Oszołomiające bajki urłałckie (Prosiak) - jeden z najlepszych tytułów ogółem jakie przeczytałem w tym roku. Świetne graficznie, śmieszne i przewrotne historyjki. Nowsze historie lepsze rysunkowo, starsze zadziwiają skondensowaniem (jedna strona wystarczy na opowiedzenie całej historii). Komiks na europejskim poziomie.
2.
Pangea Mazut (Rafał Spórna) - największe tegoroczne odkrycie i zaskoczenie. Pełnoprawne, ciekawe SF, a nie takie pitu pitu jakie najczęściej dostajemy w komiksach, że się gonią, strzelają i latają tyle, że w kosmosie
Momentami słabsze rysunkowo, ale nadrabia pomysłami i tym jak świetnie całość rozrzuconych w czasie i przestrzeni opowieści na końcu się spina i prowadzi do ciekawego finału.
3.
Wilq Superbohater (bracia Minkiewicz) - od roku-dwóch Wilq wrócił na najwyższy poziom. Masa celnych nawiązań do współczesnych tematów, coraz mocniej rozbudowane historie (co działa bardzo dobrze) i humor.
4.
One Cloud (Rafał Spórna) - szorcik, lepszy, bardziej spójny graficznie od Pangei. W fabule łatwo znaleźć nawiązania do znanych tytułów, ale autor dorzuca też coś od siebie.
5.
Archiwum Ekspansji (Marek Turek) - kondycja ludzkości oddana za pomocą 8 czy 9 czterostronnicowych historii. "Ostatnia szychta" - najmocniejsza i najlepsza historia.
6.
Fastnachtspiel (Marek Turek) - świetny graficznie (choć chyba mogło być lepiej przy innym papierze taki Mr. Silence jest wydany dużo ładniej). Wciąga i czyta się szybko i płynnie. Choć po zachwytach jakie nad tym komiksem czytałem spodziewałem się ciut więcej.
7.
6 najczęściej popełnianych przez początkujących rysowników komiksowych błędów i jak je naprawić! (Spell) - mała perełka. Dowcipne, świetne rysunki. Dobrze, że w tym roku dostaniemy już pełnoprawny komiks Spella
8.
Złe sny (Janek Koza) - "bazgroły" + historie z życia wzięte przecedzone przez umysł JK = świetny komiks.
9.
Epoch Escape (Rafał Spórna) - kolejny kawał dobrego SF (choć z zaskakującym początkiem - ciut za długim, bo pozostaje mniej miejsca na ciekawszą końcowkę).
10.
Mr.
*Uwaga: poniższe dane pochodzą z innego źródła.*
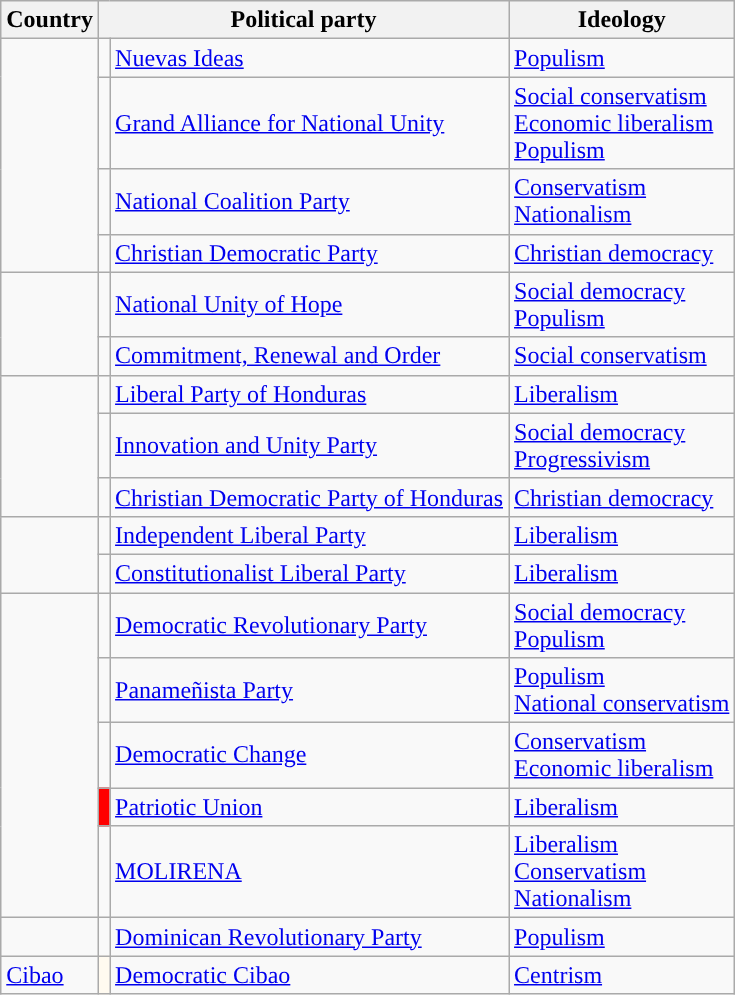
MOLIRENA [310, 872]
Democratic Cibao [310, 975]
Social conservatism [622, 356]
Panameñista Party [310, 690]
Patriotic Union [310, 807]
LiberalismConservatismNationalism [622, 872]
Dominican Revolutionary Party [310, 937]
Ideology [622, 20]
PopulismNational conservatism [622, 690]
National Unity of Hope [310, 304]
Commitment, Renewal and Order [310, 356]
ConservatismEconomic liberalism [622, 756]
Innovation and Unity Party [310, 446]
Democratic Revolutionary Party [310, 624]
Nuevas Ideas [310, 58]
ConservatismNationalism [622, 202]
Political party [303, 20]
Democratic Change [310, 756]
Grand Alliance for National Unity [310, 123]
Country [50, 20]
National Coalition Party [310, 202]
Christian Democratic Party of Honduras [310, 497]
Christian Democratic Party [310, 253]
Social conservatismEconomic liberalismPopulism [622, 123]
Social democracyProgressivism [622, 446]
Independent Liberal Party [310, 535]
Centrism [622, 975]
Cibao [50, 975]
Liberal Party of Honduras [310, 394]
Constitutionalist Liberal Party [310, 573]
Return the [X, Y] coordinate for the center point of the cell that contains the specified text.  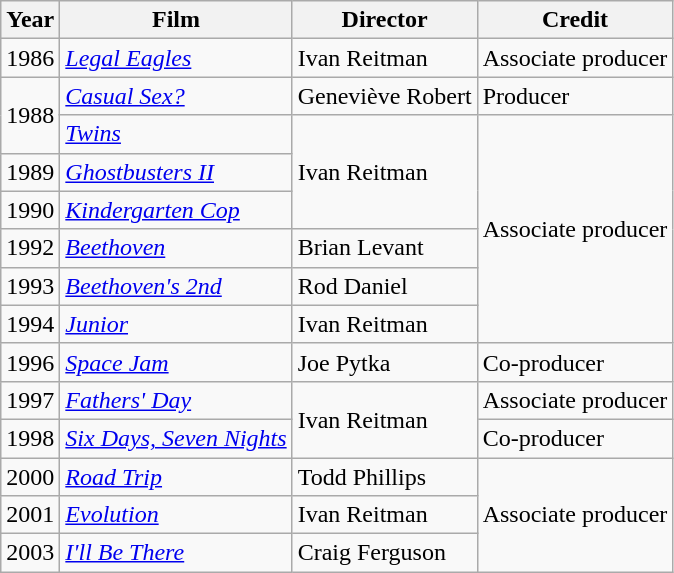
Kindergarten Cop [176, 210]
1988 [30, 115]
Legal Eagles [176, 58]
Casual Sex? [176, 96]
1994 [30, 324]
1986 [30, 58]
Todd Phillips [384, 477]
Twins [176, 134]
Geneviève Robert [384, 96]
Joe Pytka [384, 362]
1989 [30, 172]
Six Days, Seven Nights [176, 438]
Year [30, 20]
1990 [30, 210]
Film [176, 20]
2001 [30, 515]
Beethoven's 2nd [176, 286]
Road Trip [176, 477]
Fathers' Day [176, 400]
Credit [575, 20]
2003 [30, 553]
Craig Ferguson [384, 553]
Brian Levant [384, 248]
1997 [30, 400]
Director [384, 20]
Producer [575, 96]
Evolution [176, 515]
1998 [30, 438]
Ghostbusters II [176, 172]
I'll Be There [176, 553]
1992 [30, 248]
Space Jam [176, 362]
1993 [30, 286]
Junior [176, 324]
Rod Daniel [384, 286]
2000 [30, 477]
Beethoven [176, 248]
1996 [30, 362]
From the cell containing the given text, extract its center point as (x, y) coordinate. 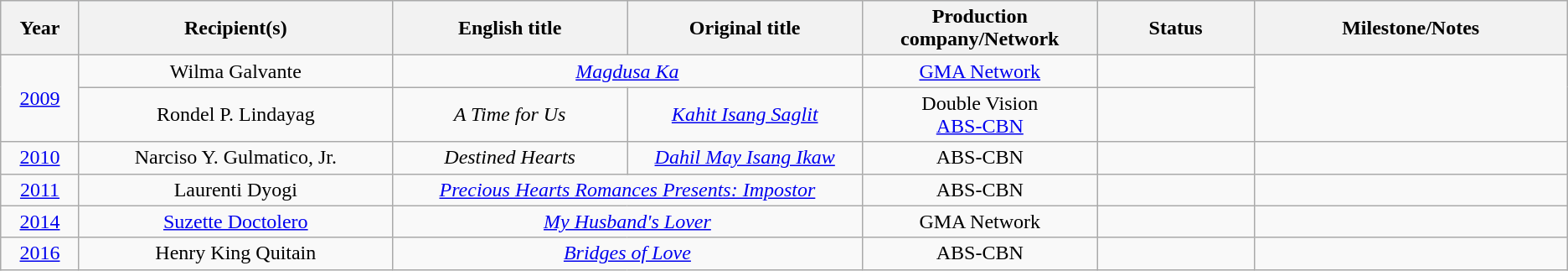
Henry King Quitain (235, 253)
Suzette Doctolero (235, 221)
My Husband's Lover (627, 221)
Dahil May Isang Ikaw (745, 157)
Wilma Galvante (235, 71)
Rondel P. Lindayag (235, 114)
Double VisionABS-CBN (980, 114)
Original title (745, 28)
Year (40, 28)
Kahit Isang Saglit (745, 114)
Laurenti Dyogi (235, 189)
A Time for Us (509, 114)
Milestone/Notes (1411, 28)
Precious Hearts Romances Presents: Impostor (627, 189)
Production company/Network (980, 28)
2010 (40, 157)
2011 (40, 189)
2016 (40, 253)
Narciso Y. Gulmatico, Jr. (235, 157)
Bridges of Love (627, 253)
2014 (40, 221)
English title (509, 28)
Destined Hearts (509, 157)
Recipient(s) (235, 28)
2009 (40, 99)
Status (1176, 28)
Magdusa Ka (627, 71)
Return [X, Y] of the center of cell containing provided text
Silence (Marek Turek) - historyjki pretekstowe, zresztą niektóre motywy za dużo razy się powtarzają, ale jak to jest narysowane. Petarda.
11.
Słodkie chłopaki (Piotr Marzec)
12.
9 milimetrów (Clarence Weatherspoon) - fajne graficznie, ale nie broni się niestety jako samodzielna opowieść, bardziej jako wstęp do czegoś większego (nawet porządnego cliffhangera na końcu brakuje).
13.
Malutki lisek i wielki dzik (Berenika Kołomycka) - pewnie powinien trafić do pierwszej "10", ale jestem z synem dopiero na 4 tomie (2019) to nie będe oszukiwał
Dla niego fajne historyjki w większości z fajnym przesłaniem, dla mnie świetne malunki.
14.
Beletrystyka nienagradzona (Robert Siennicki)
15.
Jeśli zrobisz to teraz, to co będzie zaraz? (Bartosz Sztybor, Piotr Nowacki)
Nie brałem pod uwagę antologii (KKK, Lem od Domu Literatury), czasopism, wznowień Kajka i Kokosza czy Klossa itp.